In the art world, there is perhaps no mystery more enduring than the fate of a lost masterpiece by Leonardo da Vinci, the greatest mind of the Renaissance. It was an immense unfinished mural known as "The Battle of Anghiari." For centuries, it has been assumed the work was destroyed, painted over or simply faded away long ago.

Now, after three decades of battling skepticism and bureaucratic resistance, an art detective named Maurizio Seracini believes he's close to solving the Leonardo mystery. As correspondent Morley Safer reported in April, Seracini suspects the mural hasn't been lost at all, but is right where it's always been - for 500 hundred years.

"We are searching for the number one work of art by Leonardo. It was considered the masterpiece of the Renaissance," Seracini tells Safer.

We know roughly what "The Battle of Anghiari" looked like from fragments of Leonardo's sketches and copies made by his admirers before the mural disappeared.

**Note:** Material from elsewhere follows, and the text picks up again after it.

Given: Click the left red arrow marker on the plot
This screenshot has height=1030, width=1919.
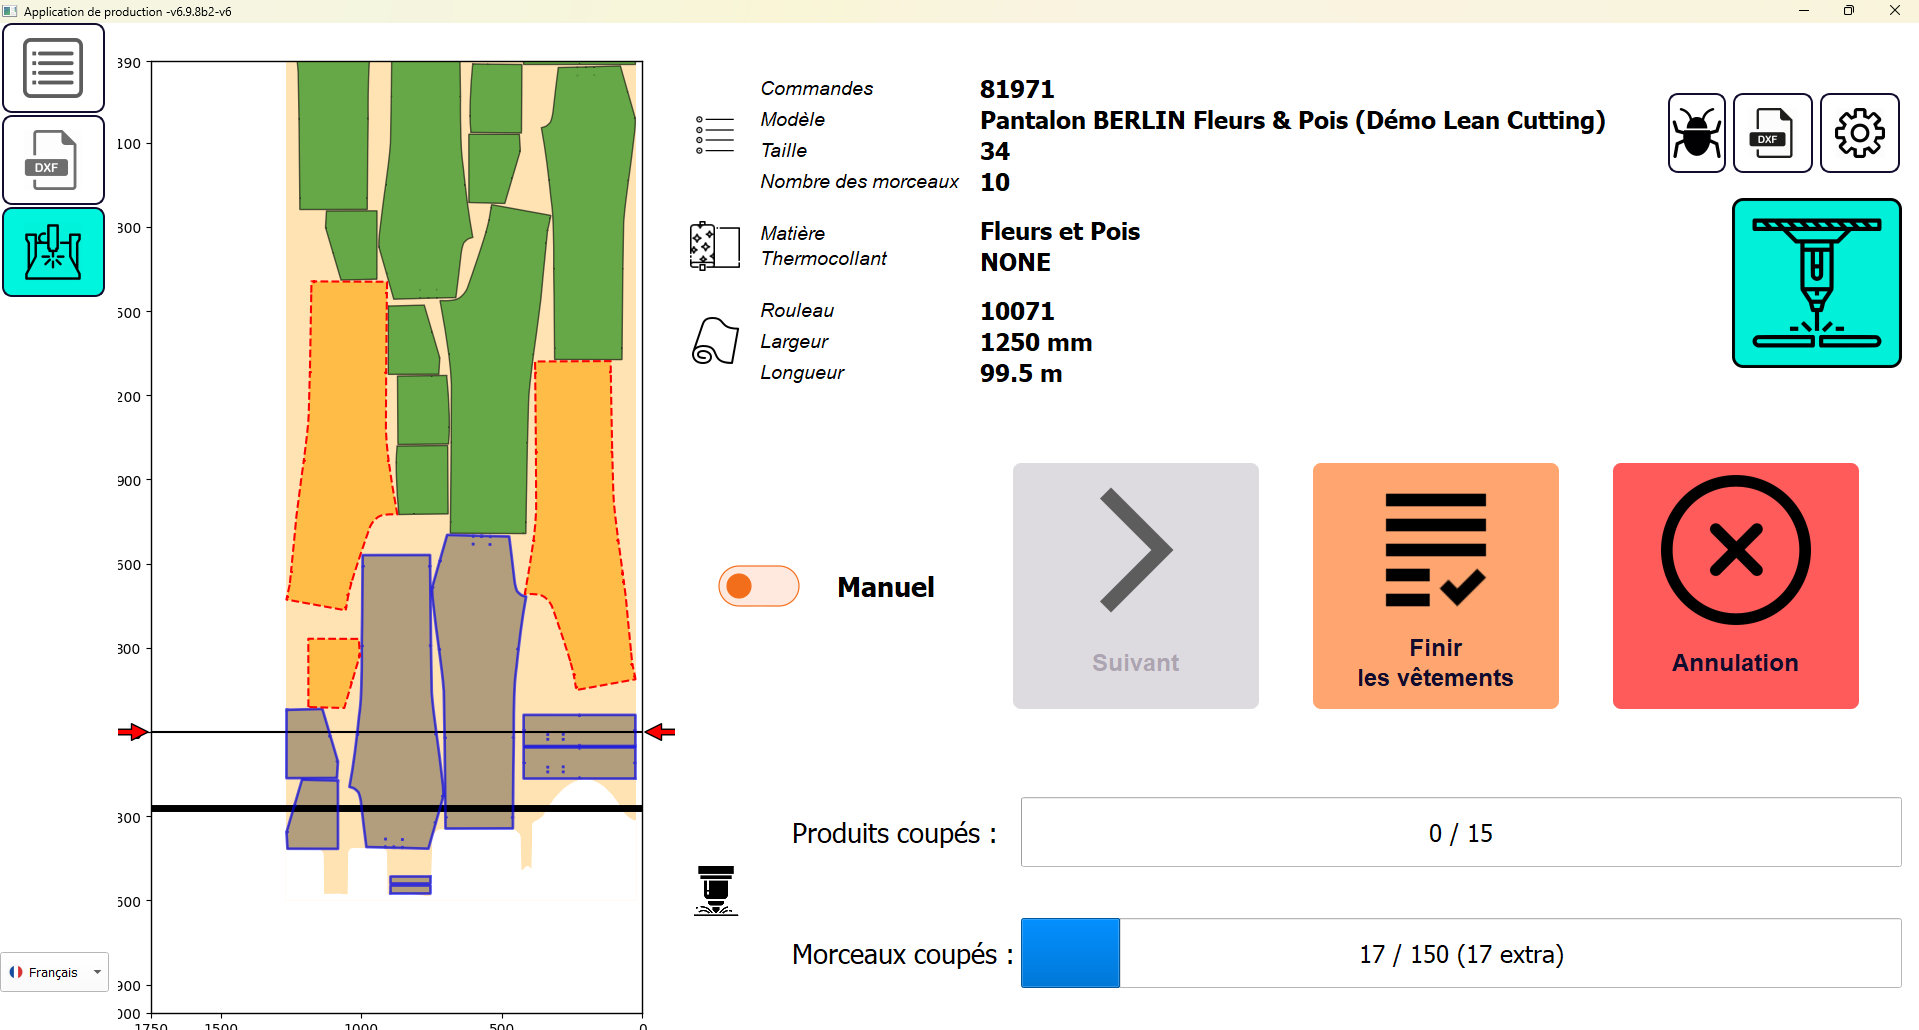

It celebrated a victory by Florence over Milan - a furious tangle of men and horses frozen in the fever of war. The painting was in its time, at the beginning of the 16th century, something to behold.

"We have diaries, for example, of people seeing and being in admiration of the horses of Leonardo," Seracini says.

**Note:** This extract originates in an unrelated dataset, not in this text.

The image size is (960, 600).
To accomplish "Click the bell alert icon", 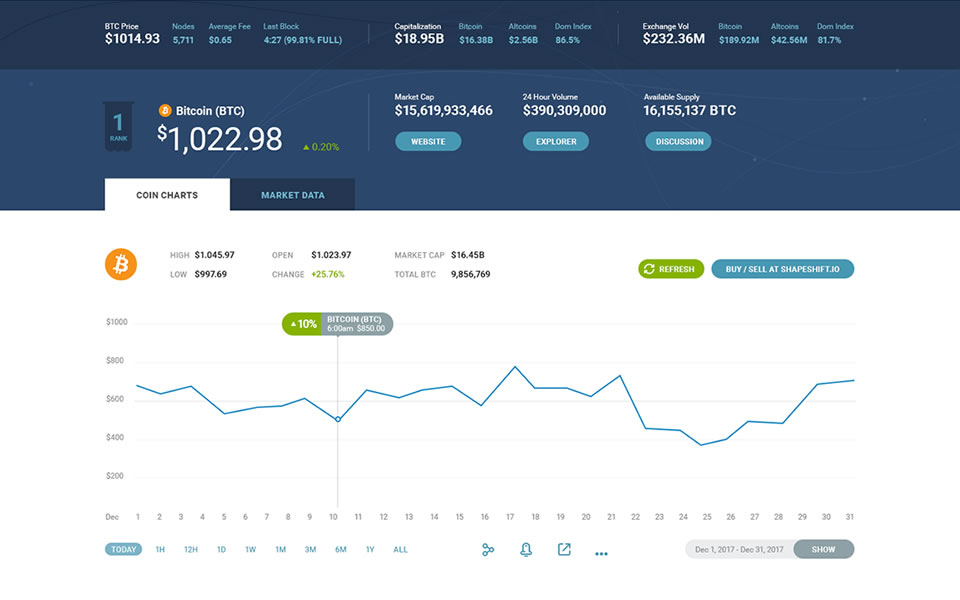I will (x=525, y=549).
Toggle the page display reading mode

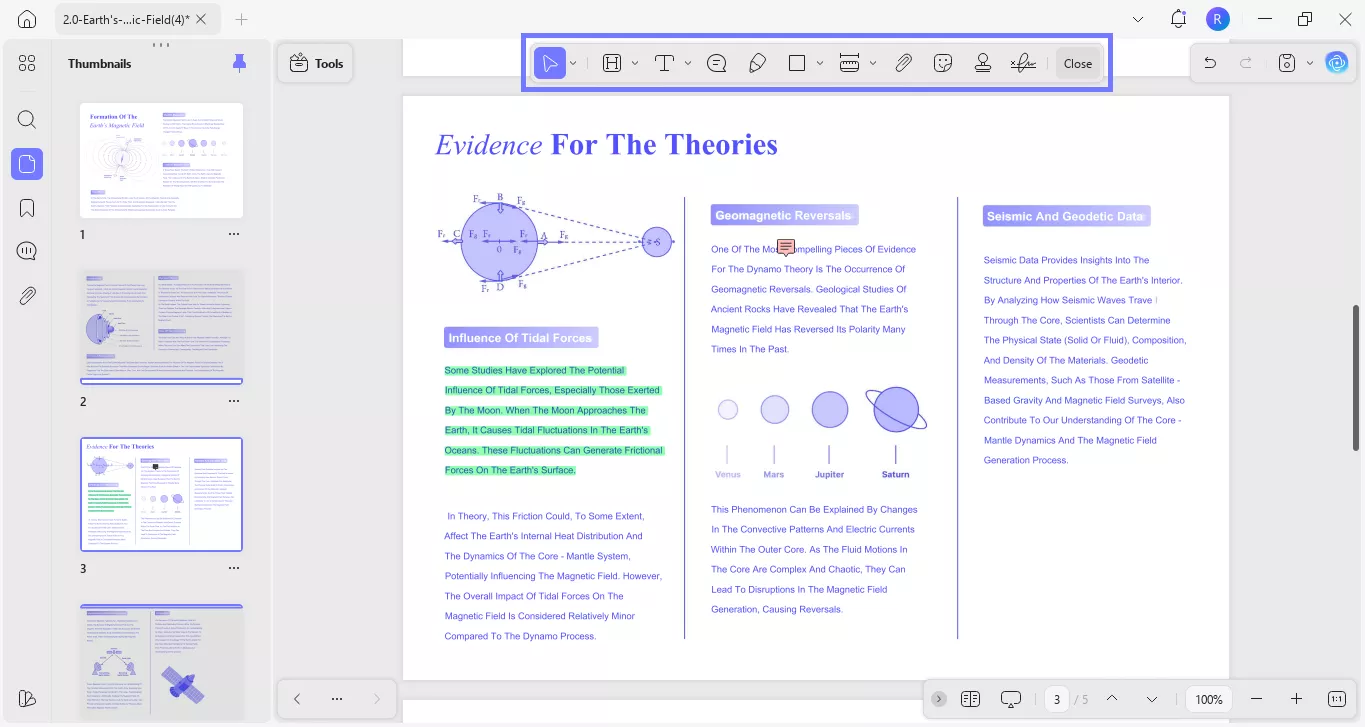970,699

The people came to the Palazzo Vecchio, the town hall of Florence. The city is ground zero of the Italian Renaissance, the rebirth of ideas and the arts in the 15th and 16th centuries that brought Europe out of the Dark Ages. Here, in the shadow of Dante, Machiavelli, and of Leonardo himself, Seracini searches for the "The Battle of Anghiari" using 21st century technology that can peer through paint, through stone walls, even through history.

"You simply have to go beyond what your eyesight can do," Seracini explains.

He believes the mural is on the east wall of the palazzo in the "Hall of 500," which was the seat of government five centuries ago. There, Seracini works on an enormous scaffold. To drop anything could be disastrous: standing right below is a priceless statue by Michelangelo. He is convinced Leonardo's mural lies protected behind an immense painting, which was done by the artist and architect Giorgio Vasari when he remodeled the palazzo in the mid-16th century, 50 years after Leonardo.

Seracini believes the Leonardo mural is on a second wall behind Vasari's painting, separated from it by a small air gap, which appeared on a radar scan. Of the six Vasari murals in the room, only the one has an air pocket behind it.

"Why would you have an air gap just there?" Seracini asks. "Other than you don't want to place a wall directly in contact with Leonardo's mural because you don't want to ruin it, you want to damage it. He left just that air gap enough so that today we can have this masterpiece."